Coakley served the university in February with a civil investigative demand, which is similar to a subpoena and mandates cooperation.
"The university was required to produce the documents requested by the attorney general," Martin Oppenheimer, Tufts' senior counsel for business and corporate affairs, said in an e-mail.
Still, Oppenheimer suggested that the university would have helped Coakley's office even absent the demand.
"In any event, we believe it is in our interest to cooperate with the attorney general's investigation," he said.
Director of Public Relations Kim Thurler would not comment on the contents of the documents that Tufts turned over. "We're unable to get into details of our response since this is an ongoing investigation," she said in an e-mail.
Coakley spokesperson Amy Breton also declined to comment on the documents, citing an office policy preventing her from even confirming that the investigation exists. "We do not confirm or deny investigations," she told the Daily.
According to Oppenheimer, Coakley's probe focuses on whether Madoff or any of his intermediaries engaged in deceptive practices.
One potential target is Robert Jaffe, a Newton native who served a prominent middleman for Madoff. In January, Massachusetts Secretary of State William Galvin sued Jaffe after he ignored a subpoena to testify before state regulators about his involvement with Madoff.
As Coakley's investigation proceeds, it remains to be seen if she has any interest in determining whether or not Tufts investors acted appropriately when they invested $20 million in Ascot Partners, a hedge fund that funneled virtually all of its $1.8 billion in holdings to Madoff.

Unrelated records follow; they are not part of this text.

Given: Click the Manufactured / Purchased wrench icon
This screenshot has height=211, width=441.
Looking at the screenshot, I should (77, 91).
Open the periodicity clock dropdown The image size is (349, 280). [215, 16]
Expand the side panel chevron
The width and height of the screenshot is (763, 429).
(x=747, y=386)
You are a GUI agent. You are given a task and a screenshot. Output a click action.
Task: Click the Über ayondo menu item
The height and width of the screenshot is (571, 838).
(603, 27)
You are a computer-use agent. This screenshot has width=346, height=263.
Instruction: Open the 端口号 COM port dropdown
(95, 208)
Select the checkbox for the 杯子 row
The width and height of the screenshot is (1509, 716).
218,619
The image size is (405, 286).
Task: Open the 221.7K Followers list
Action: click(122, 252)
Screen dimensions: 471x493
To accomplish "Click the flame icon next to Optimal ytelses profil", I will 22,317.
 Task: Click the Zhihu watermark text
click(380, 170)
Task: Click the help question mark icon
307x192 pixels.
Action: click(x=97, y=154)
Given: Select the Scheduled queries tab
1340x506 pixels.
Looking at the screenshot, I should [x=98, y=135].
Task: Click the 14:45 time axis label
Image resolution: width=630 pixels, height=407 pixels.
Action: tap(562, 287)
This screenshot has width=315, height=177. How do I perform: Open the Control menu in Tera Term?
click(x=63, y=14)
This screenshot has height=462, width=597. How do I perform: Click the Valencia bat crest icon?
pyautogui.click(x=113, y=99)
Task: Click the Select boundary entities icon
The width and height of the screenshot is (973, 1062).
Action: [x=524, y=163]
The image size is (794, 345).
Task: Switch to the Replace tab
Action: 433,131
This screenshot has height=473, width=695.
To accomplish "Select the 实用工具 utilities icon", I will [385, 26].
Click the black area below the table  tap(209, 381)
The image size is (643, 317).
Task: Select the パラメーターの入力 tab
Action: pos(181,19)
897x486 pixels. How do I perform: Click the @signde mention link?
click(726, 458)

"We can't speculate about the attorney general's interests, but we believe that the university acted properly and conducted its usual and reasonable due diligence before investing in Ascot Partners and that [Coakley] would reach the same conclusion," Oppenheimer said.
And while they consider potential legal action against Madoff and Merkin, administrators are hoping that a judge would agree too. In the meantime, Tufts has retained the corporate law firm Ropes & Grey LLP to help formulate the university's legal strategy, which remains in the planning stages.
All of this comes as Madoff appears to be posturing for a guilty plea, which could come this Thursday at his arraignment, and as Merkin faces heat for his dealings with a convicted felon.
NYU, which lost $24 million when Madoff's alleged scheme ran out of gas, is suing Merkin and charging that he was taking investment tips from Victor Teicher, a disgraced investor who had been convicted of several counts of securities fraud. According to the lawsuit, Teicher was advising Merkin from his New Jersey prison cell.
Still, it is unclear how much the allegations, if true, will help Tufts, since Teicher was supposedly providing advice on Merkin's Ariel Fund, not on Ascot Partners. And his involvement with the fund reportedly ended in 2001, four years before Tufts made its $20 million investment.
But the suit also says that Teicher warned Merkin in 1994 that Madoff's returns were too consistently high to be believable. Allegedly, Merkin merely asked Madoff if the charge was true and did not investigate any further.
His supposed failure to dig deeper and potentially even alert his clients to the possible fraud could expose him to additional legal liability.
"It's plausible that there's a viable lawsuit that [Merkin] didn't pass on the information," Harvard Law School Professor Mark Roe told the Daily.
Economics Lecturer Christopher McHugh, the chief financial officer for the hedge fund New Generation Advisors, said that Merkin's responsibility to alert his investors would be proportional to the credibility of the threat.
"I don't know if I'd go running to my investors right away, but eventually, if you're running an honest shop, you have to," he said.
McHugh also criticized Merkin's ties to Teicher, noting that in the financial industry, one of the most basic principles is not to associate with tarnished figures.
"People do that – the sleazier investors might – but any type of reputable investor should know you should stay away," he said. "Once you get any type of blemish on your record in this business, you're a persona non grata."